→ Exercise directions:
Quote the lines word for word, from the first one through the line that contains "(x=30, y=49)", with both ends included. Leave the pictures out of your answer.

→ Input material:
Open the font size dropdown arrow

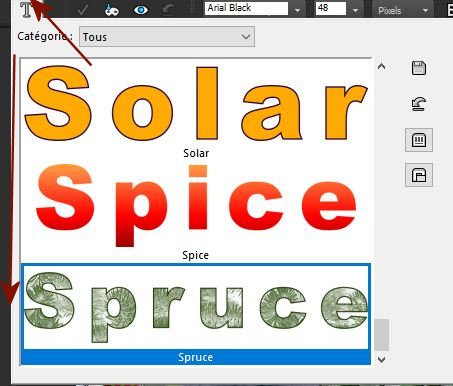pos(355,10)
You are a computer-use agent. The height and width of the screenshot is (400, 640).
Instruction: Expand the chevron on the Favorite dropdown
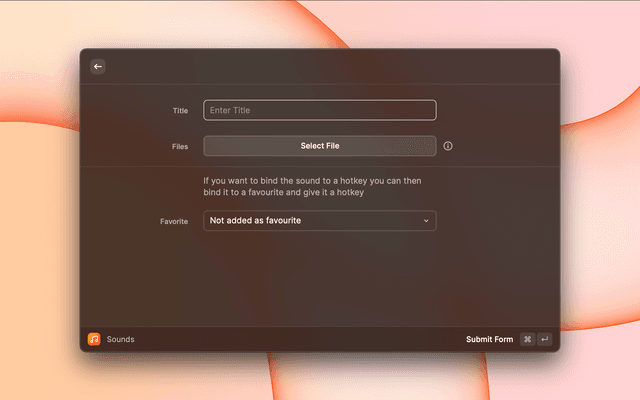point(426,221)
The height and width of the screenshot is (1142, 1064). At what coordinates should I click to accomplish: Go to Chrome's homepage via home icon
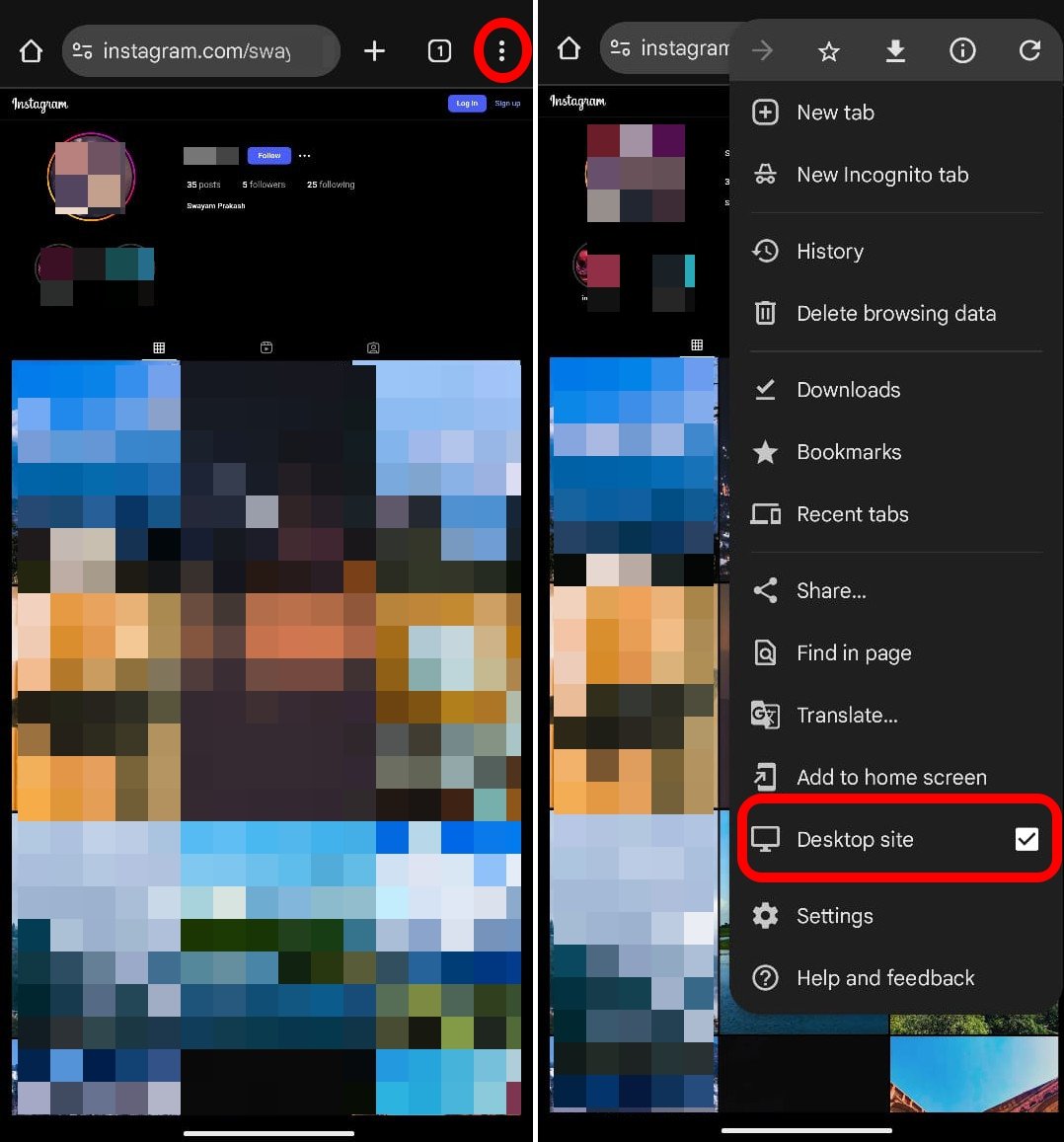(x=30, y=49)
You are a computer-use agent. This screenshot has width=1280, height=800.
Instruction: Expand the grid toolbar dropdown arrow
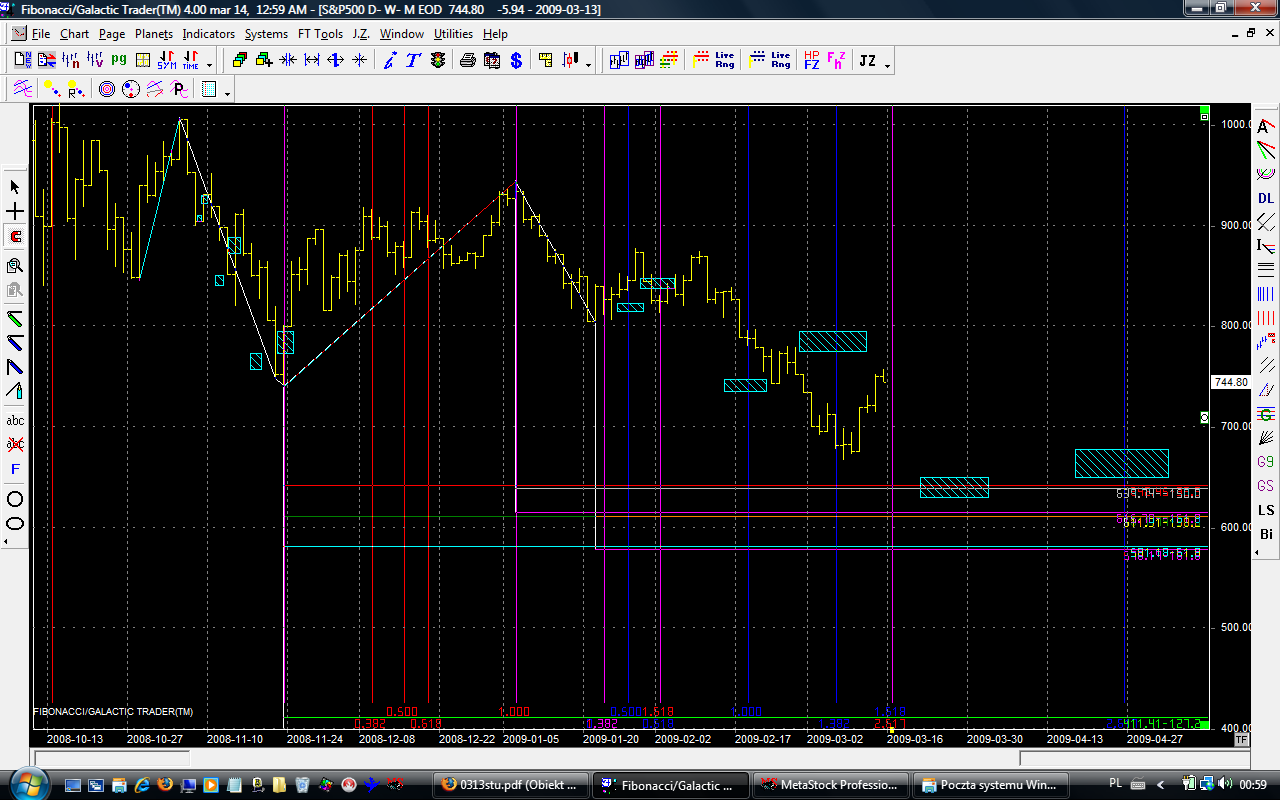[228, 93]
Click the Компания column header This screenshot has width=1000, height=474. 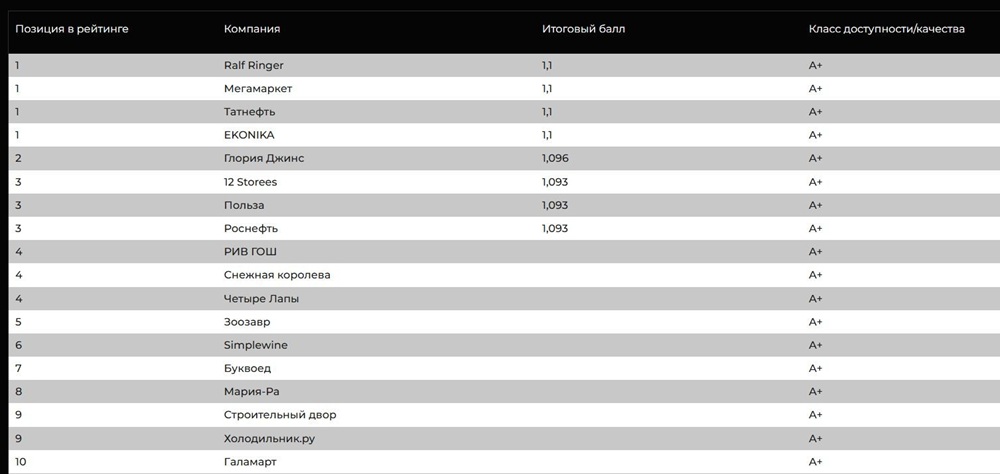point(252,29)
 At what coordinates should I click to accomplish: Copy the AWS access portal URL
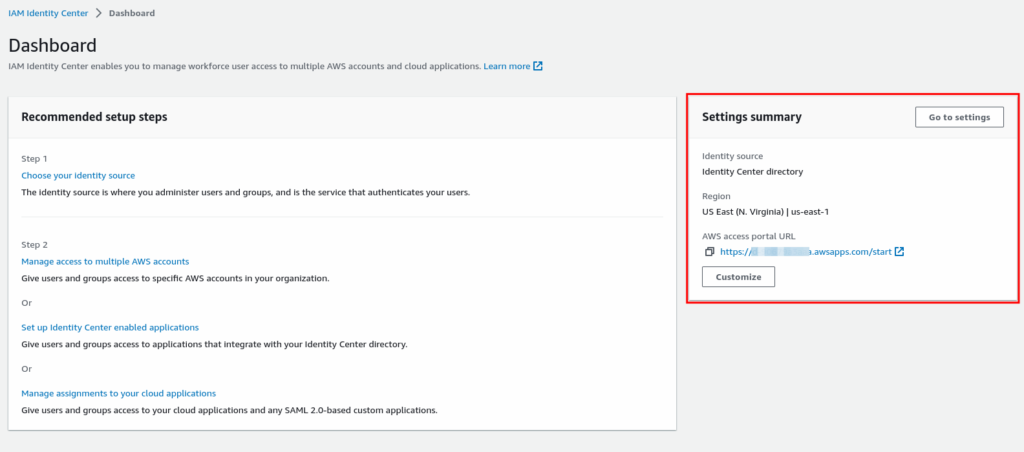(x=709, y=251)
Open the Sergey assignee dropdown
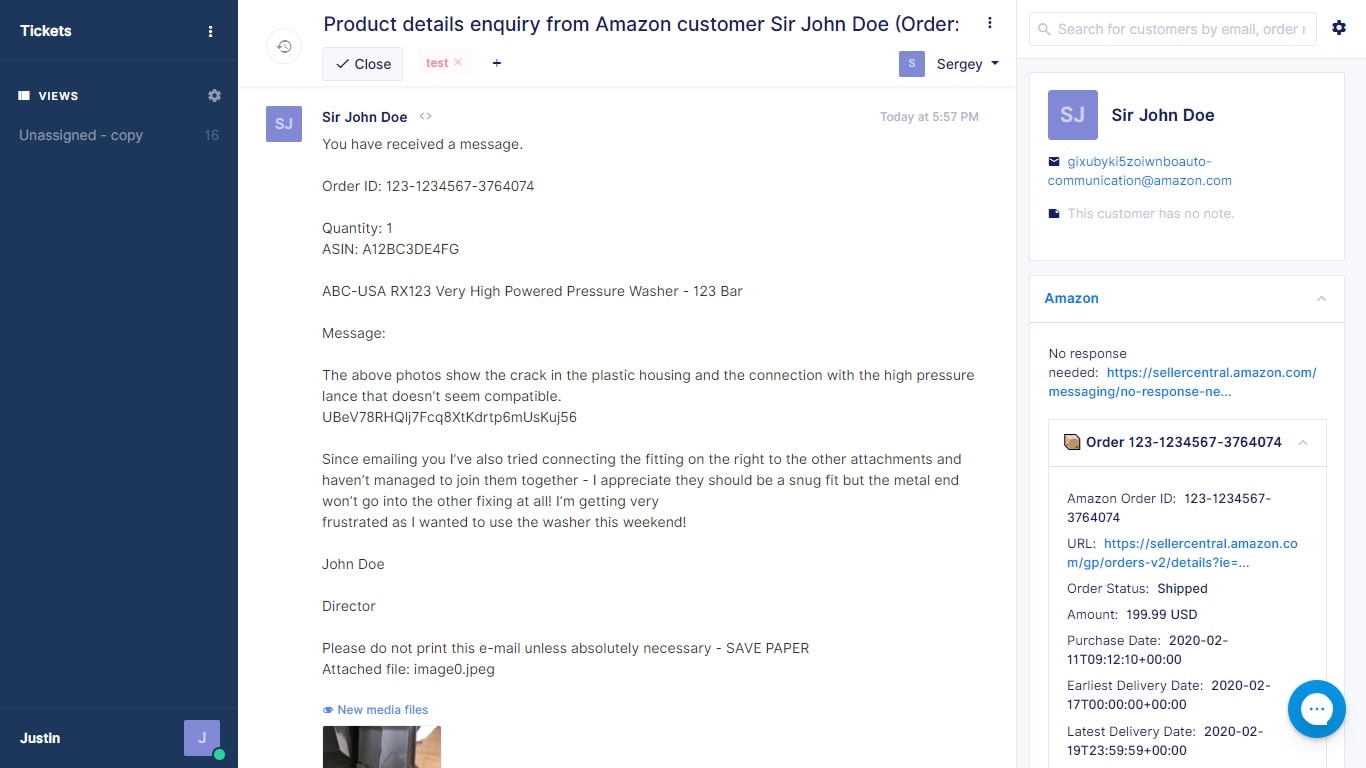 point(967,63)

→ Solution to this exercise:
Open the font size dropdown arrow

pos(355,10)
You are a computer-use agent. The height and width of the screenshot is (400, 640).
Instruction: Expand the chevron on the Favorite dropdown
point(426,221)
The height and width of the screenshot is (1142, 1064). At what coordinates should I click to accomplish: Go to Chrome's homepage via home icon
(x=30, y=49)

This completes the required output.